April 12, 2013

WAS PAKISTAN MADE ON 15TH AUGAST?

DAWN The Review, August 9, 2001
The '15 August' Controversy
“August 15 is the birthday of the independent and sovereign State of Pakistan,” said the Quaid-e-Azam inaugurating the Pakistan Broadcasting Service on 15 August, 1947. He had been sworn in as the Governor General of Pakistan, just a few hours ago. However, a year later, the government decided to celebrate the Independence Day on 14 August. They had a good reason to, since the last British Viceroy Lord Luis Mountbatten had left Karachi on 14 August 1947, after announcing the King’s message that the country was “about to become independent.” Quaid-e-Azam’s message to the nation on 14 August 1948 (when the Independence Day was suddenly announced a day earlier than expected), included a subtle but firm justification: “A year ago complete power was transferred to the people of Pakistan, and the Pakistan Government, under the present Constitution as adapted, took over charge of the affairs of the country in its own hands.” Celebrating the Independence Day on 14 August also gave Pakistan an edge over India, who was celebrating its independence on the 15th.

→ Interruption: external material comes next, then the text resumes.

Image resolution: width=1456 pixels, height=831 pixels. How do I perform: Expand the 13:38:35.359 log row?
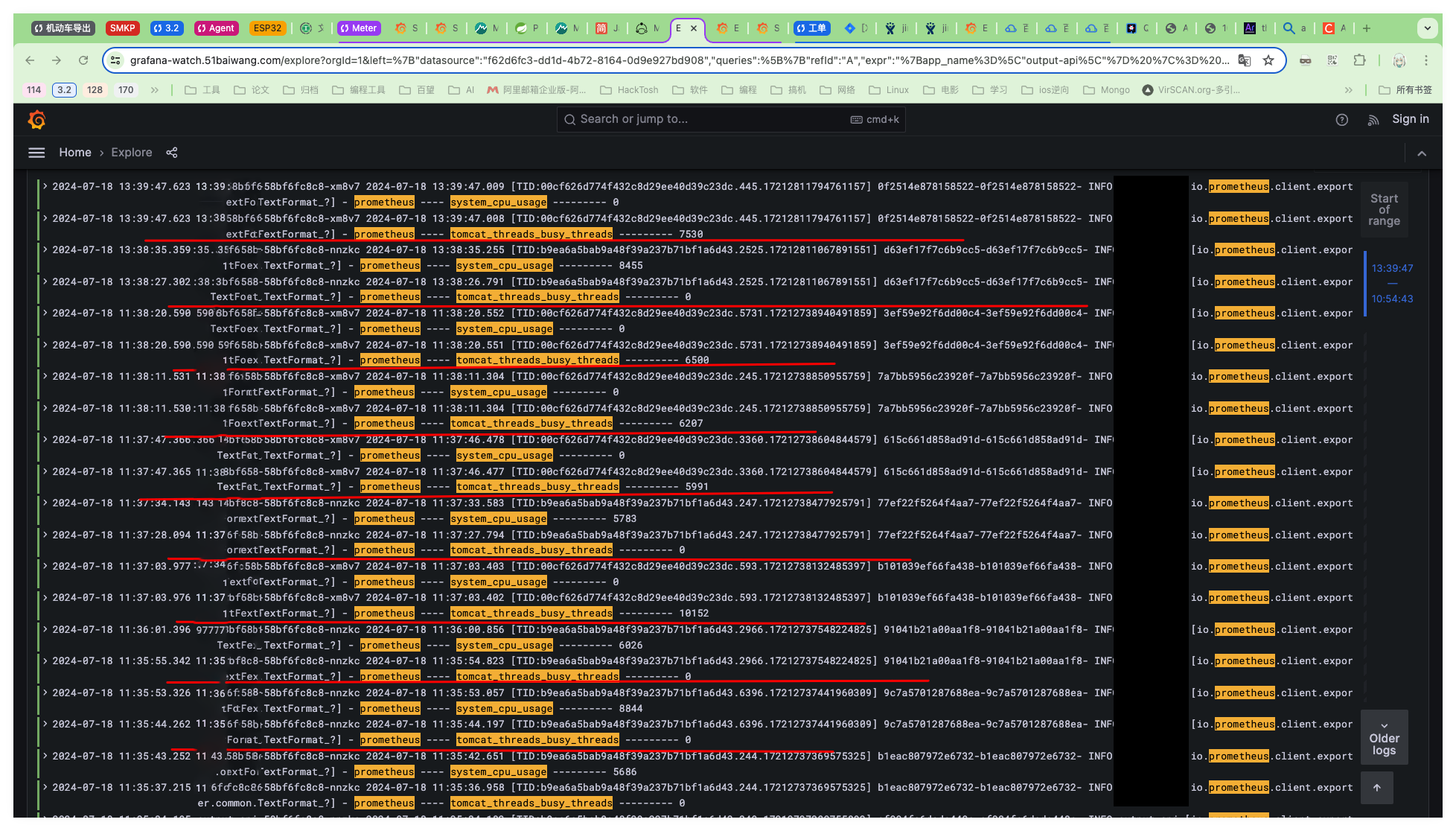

Indeed, many nations across the globe have chosen their independence days for symbolic rather than historic values. The American War of Independence lasted many years and the Americans could have chosen from any of the several important days to mark their independence. The same with France. If Pakistan had wished, it could have chosen 23rd March as its Independence Day and claimed that it was on that day in 1940 that the nation mentally became “independent” by getting rid of the vision of a united India! Hence we can say that the decision of the Pakistani government in 1948 to celebrate its Independence Day on 14 August was not a distortion of history but merely an attempt to boost the morale of the nation.
However, what was a shameful distortion was the whole bundle of historical fallacies perpetuated by another government fifty years later. As the nation was celebrating its Golden Jubilee in 1997, the entire drama of independence was re-enacted on the electronic media telling the nation that the historic “midnight” when independence was granted to Pakistan and India occurred between 13 and 14 August. The Pakistan Television even played a new recording saying, “This is the midnight of 13 and 14 August 1947,” (or something to that effect), and gave an impression as if that was an authentic relic taken out from archives. There could be nothing more shameful for a nation than to lie on such a grand scale about its very birth! It would be interesting to find out if any other nation in the modern history has been insulted by its government the way the Pakistani nation was insulted by the regime of Mr. Nawaz Sharif in the name of the Golden Jubilee celebrations.